From the blog of Nancy Hudgins
This is the fifteenth in a series of posts on preparing for mediation.
During the heat of battle, it’s sometimes difficult to defend against the other side’s negotiation tactics. Anticipating their strategies in advance can be useful. Hey, if it was good enough for Bill Walsh….
Here are four suggestions.
1. Be prepared. Do your homework about the other party and lawyer as well as historical settlement values for your type of case and venue. Think through the other side’s likely negotiation strategies. Be rigorous in your approach to mediation.
1(a). (A bonus suggestion.) Act prepared. All of us get busy. If you haven’t had
time to thoroughly prepare, at least act as if you are prepared. Malhotra and Bazerman suggest that not only will you gain respect, you will discourage the other side from lying out of fear of being found out.
2. Prepare to answer difficult questions. Take the other side’s view and figure out
what the most difficult questions would be for you to answer. Then work on reasonable responses. Why should preparing for negotiation be any different than preparing for oral argument?
3. Prepare to re-frame. It’s an election year, and re-framing is big. It also works in
negotiation. If the other side is being positional, change the conversation from positions to problem solving. Engage the other side in thinking with you about creative ways to solve your joint problem (how to settle the case). Also consider the gain/loss reframe. We are more likely to make concessions when allocating gains than losses. Change the frame of loss into the frame of gain and the other side will be more willing to negotiate.
4. Prepare for emotions. When strong negative emotions come up (and they will)

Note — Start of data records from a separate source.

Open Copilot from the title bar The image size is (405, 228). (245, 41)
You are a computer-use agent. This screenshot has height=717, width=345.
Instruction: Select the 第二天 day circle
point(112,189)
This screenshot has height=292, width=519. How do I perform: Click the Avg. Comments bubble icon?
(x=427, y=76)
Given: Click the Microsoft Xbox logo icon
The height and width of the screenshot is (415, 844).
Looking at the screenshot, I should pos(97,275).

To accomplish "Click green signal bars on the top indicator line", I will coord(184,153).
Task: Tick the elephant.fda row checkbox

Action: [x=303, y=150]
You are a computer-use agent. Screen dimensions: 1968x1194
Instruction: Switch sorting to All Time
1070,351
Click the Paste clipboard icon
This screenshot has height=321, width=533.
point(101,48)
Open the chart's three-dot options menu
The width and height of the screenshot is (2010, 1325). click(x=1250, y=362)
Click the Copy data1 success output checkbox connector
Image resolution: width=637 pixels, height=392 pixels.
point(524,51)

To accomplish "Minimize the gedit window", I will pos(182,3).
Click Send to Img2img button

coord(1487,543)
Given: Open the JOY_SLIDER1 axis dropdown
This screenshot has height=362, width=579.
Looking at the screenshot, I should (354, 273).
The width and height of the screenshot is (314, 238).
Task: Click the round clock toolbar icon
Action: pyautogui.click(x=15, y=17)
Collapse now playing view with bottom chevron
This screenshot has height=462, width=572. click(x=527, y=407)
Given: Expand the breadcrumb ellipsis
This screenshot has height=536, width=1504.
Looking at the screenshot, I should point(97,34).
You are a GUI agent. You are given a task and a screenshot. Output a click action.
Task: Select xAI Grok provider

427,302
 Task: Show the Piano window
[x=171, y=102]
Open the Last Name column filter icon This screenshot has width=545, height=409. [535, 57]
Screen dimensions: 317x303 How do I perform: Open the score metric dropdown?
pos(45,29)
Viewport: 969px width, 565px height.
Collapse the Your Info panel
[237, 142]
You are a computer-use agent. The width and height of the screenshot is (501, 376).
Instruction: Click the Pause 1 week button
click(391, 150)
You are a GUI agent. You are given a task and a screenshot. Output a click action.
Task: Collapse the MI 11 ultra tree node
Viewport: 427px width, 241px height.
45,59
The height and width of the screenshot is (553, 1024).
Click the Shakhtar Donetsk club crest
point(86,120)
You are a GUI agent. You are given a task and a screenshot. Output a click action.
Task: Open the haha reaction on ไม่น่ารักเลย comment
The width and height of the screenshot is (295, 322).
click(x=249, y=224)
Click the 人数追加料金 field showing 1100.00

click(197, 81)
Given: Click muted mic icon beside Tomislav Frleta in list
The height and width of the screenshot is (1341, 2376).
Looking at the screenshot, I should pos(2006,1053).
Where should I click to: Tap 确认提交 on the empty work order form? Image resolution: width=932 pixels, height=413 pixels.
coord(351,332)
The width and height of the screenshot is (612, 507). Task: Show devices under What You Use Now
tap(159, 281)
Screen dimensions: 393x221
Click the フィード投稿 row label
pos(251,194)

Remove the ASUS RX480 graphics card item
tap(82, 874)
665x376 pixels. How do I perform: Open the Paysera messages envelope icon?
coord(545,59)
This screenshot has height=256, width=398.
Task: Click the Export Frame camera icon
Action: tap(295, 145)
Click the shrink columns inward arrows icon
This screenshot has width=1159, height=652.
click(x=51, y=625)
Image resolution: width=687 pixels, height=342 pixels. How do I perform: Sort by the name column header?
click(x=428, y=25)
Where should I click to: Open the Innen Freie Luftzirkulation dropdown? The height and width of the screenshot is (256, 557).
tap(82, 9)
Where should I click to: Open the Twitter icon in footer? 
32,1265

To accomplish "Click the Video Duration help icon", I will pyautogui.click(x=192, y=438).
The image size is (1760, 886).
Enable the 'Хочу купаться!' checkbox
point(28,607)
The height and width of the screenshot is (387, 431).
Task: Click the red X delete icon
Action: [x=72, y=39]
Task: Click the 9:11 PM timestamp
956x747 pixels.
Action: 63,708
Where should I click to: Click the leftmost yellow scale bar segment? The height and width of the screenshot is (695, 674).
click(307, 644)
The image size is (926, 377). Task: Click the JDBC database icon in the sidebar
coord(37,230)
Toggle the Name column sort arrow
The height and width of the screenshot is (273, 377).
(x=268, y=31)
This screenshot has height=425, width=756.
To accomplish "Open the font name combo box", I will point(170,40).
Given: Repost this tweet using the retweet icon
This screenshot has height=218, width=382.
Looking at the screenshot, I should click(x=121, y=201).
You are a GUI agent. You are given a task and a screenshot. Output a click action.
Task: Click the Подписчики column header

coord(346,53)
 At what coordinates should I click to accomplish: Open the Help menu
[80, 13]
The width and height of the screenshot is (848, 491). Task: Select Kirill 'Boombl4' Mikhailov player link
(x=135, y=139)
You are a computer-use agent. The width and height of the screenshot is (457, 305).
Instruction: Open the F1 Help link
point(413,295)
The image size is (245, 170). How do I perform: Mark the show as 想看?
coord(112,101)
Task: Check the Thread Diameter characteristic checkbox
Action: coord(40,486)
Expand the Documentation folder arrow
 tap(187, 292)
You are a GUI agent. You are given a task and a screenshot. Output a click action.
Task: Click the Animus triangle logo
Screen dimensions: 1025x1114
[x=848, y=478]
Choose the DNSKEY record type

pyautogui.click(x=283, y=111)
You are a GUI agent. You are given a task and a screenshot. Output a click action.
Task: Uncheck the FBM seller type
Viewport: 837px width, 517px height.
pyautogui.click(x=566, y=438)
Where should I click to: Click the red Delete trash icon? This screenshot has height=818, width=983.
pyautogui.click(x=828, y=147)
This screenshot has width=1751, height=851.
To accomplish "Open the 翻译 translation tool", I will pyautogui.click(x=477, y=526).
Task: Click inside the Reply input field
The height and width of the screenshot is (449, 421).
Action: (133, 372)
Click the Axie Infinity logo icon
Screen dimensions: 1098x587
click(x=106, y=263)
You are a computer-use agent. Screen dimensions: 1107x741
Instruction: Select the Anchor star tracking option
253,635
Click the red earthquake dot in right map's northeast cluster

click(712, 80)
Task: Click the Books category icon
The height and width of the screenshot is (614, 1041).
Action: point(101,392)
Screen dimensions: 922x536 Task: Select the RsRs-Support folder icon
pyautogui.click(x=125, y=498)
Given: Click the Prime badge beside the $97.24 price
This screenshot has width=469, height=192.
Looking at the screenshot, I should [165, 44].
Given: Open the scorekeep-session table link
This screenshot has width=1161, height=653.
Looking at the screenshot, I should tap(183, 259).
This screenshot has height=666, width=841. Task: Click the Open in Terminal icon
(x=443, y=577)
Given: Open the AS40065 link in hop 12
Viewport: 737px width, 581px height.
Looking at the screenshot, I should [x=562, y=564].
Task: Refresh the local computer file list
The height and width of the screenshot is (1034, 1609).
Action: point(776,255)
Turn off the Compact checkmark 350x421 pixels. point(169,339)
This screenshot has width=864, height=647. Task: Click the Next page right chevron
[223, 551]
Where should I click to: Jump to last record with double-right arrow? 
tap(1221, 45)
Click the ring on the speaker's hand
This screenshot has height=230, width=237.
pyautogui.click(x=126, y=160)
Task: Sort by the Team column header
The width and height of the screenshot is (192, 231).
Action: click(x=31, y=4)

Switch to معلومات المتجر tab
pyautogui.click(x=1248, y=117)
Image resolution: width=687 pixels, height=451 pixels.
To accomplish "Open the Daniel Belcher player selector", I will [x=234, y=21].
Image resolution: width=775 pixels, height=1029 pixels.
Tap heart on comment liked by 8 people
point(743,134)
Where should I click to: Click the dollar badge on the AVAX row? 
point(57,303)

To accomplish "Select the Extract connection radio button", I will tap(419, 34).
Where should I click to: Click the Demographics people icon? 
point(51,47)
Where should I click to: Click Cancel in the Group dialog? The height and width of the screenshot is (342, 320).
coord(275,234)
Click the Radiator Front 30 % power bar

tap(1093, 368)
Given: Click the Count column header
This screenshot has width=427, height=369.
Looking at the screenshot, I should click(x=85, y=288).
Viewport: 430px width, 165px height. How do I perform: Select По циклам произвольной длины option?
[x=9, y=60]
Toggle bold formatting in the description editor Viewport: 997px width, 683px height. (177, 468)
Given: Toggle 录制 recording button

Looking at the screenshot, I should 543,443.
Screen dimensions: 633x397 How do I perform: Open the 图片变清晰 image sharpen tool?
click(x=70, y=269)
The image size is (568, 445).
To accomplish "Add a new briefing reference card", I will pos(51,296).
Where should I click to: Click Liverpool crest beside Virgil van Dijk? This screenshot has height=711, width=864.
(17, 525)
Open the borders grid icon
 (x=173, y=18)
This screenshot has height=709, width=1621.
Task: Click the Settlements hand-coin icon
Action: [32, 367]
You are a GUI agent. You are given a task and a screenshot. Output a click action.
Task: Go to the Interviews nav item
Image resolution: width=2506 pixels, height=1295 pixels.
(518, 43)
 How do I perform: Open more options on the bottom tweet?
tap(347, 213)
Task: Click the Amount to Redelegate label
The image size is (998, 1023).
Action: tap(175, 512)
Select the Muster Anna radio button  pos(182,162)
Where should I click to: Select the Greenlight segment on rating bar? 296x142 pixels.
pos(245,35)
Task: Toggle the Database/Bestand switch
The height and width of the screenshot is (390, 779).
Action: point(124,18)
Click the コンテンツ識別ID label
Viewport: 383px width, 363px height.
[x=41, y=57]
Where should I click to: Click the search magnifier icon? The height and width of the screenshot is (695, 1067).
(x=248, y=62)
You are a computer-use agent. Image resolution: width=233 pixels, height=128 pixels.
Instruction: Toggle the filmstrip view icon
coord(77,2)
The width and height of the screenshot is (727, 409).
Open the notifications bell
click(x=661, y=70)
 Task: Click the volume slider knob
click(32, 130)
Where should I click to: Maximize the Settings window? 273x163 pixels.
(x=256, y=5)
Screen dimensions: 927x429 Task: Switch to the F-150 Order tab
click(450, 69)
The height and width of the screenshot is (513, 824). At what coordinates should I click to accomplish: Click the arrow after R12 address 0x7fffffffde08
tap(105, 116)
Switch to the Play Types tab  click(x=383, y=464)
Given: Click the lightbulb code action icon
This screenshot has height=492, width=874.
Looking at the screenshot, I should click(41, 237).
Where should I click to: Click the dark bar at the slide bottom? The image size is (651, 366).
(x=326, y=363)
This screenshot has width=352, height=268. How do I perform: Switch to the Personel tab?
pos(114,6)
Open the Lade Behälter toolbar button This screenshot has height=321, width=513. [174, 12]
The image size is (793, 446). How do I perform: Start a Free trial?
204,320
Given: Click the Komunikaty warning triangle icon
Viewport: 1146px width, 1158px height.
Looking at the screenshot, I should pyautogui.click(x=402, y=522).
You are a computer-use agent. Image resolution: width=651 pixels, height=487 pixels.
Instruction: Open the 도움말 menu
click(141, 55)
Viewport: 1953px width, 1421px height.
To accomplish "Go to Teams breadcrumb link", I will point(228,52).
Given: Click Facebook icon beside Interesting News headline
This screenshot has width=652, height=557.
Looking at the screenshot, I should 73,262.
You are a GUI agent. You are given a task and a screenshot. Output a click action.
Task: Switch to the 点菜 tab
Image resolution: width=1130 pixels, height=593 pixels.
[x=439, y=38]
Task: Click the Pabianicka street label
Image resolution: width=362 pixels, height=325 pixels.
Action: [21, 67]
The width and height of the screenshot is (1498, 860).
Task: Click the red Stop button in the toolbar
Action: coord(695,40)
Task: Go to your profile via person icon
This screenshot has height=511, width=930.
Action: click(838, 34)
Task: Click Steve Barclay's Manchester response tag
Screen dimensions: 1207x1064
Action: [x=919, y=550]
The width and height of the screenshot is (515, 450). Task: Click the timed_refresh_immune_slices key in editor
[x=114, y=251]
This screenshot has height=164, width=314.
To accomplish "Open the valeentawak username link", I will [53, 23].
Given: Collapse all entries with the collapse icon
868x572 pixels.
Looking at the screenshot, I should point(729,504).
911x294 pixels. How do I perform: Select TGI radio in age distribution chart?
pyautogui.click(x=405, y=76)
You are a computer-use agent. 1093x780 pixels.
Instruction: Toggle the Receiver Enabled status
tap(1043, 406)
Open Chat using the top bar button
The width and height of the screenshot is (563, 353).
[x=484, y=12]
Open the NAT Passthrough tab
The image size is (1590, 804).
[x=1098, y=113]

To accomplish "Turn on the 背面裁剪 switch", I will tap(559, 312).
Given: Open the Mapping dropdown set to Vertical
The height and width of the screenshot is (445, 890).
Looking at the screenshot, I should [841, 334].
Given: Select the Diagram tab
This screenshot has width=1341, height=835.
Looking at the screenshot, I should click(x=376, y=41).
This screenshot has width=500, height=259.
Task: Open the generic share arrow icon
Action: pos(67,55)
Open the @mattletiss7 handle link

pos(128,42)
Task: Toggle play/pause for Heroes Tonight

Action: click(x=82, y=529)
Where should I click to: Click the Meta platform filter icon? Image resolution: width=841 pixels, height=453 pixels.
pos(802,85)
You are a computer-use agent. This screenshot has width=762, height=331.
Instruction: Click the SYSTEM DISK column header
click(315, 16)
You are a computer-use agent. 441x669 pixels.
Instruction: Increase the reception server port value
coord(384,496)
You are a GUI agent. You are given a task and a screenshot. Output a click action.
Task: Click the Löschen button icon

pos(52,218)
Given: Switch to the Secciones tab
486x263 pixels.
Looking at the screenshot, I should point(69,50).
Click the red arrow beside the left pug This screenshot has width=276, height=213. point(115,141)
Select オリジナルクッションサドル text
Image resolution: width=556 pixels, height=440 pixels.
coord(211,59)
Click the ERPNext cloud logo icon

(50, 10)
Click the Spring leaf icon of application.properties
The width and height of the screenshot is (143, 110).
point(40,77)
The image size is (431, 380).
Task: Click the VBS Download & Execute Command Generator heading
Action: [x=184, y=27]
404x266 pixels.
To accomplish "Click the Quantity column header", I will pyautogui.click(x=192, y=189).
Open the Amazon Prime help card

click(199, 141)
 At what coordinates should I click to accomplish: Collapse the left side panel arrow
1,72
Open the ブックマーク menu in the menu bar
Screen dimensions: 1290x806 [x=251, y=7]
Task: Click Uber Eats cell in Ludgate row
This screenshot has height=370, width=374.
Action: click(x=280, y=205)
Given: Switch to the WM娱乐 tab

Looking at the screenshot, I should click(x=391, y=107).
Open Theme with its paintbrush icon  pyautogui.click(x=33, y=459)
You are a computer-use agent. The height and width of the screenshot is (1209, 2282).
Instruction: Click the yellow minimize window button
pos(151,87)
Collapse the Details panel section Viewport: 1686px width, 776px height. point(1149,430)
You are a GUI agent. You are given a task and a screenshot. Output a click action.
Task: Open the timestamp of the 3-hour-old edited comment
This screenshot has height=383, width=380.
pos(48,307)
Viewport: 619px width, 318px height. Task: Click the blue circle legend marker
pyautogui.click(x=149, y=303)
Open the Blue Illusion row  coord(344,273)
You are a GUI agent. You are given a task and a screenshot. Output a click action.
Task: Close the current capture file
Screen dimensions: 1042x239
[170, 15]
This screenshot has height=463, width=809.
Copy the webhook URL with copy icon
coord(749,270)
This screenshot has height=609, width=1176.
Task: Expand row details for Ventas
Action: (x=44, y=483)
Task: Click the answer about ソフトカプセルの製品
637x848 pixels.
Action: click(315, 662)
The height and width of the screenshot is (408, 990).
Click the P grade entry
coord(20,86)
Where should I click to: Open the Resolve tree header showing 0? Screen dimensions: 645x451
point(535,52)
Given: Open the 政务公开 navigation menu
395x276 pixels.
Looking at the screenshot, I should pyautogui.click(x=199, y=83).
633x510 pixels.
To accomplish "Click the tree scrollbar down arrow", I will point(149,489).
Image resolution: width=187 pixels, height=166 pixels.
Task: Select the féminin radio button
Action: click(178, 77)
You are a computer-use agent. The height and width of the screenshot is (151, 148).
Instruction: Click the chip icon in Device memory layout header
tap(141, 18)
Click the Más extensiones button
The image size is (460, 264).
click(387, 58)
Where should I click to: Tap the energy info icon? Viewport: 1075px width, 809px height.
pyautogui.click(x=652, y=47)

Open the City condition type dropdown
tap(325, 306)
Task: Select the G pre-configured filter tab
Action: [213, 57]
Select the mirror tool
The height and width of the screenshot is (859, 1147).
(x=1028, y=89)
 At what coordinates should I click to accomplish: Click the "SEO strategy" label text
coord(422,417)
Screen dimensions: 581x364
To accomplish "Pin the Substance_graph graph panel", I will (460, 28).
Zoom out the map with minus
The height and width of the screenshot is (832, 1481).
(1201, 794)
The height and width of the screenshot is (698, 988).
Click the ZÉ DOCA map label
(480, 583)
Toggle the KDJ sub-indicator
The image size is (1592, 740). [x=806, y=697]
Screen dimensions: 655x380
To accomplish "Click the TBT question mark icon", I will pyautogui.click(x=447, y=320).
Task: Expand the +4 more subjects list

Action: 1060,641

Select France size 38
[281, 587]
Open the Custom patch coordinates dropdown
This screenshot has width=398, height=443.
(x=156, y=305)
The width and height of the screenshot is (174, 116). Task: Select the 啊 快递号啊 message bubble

neutralize them by acknowledging them and using strategies to get your head clear. Perhaps you’re thinking I’m talking about your client, and I am. But I’m also talking about you. Looking back, it’s been rare that as an advocate, I have been cool, unruffled and rational throughout every negotiation. Tell yourself ahead of time that you are not going to react in anger. Give yourself permission to take a break or walk around the block.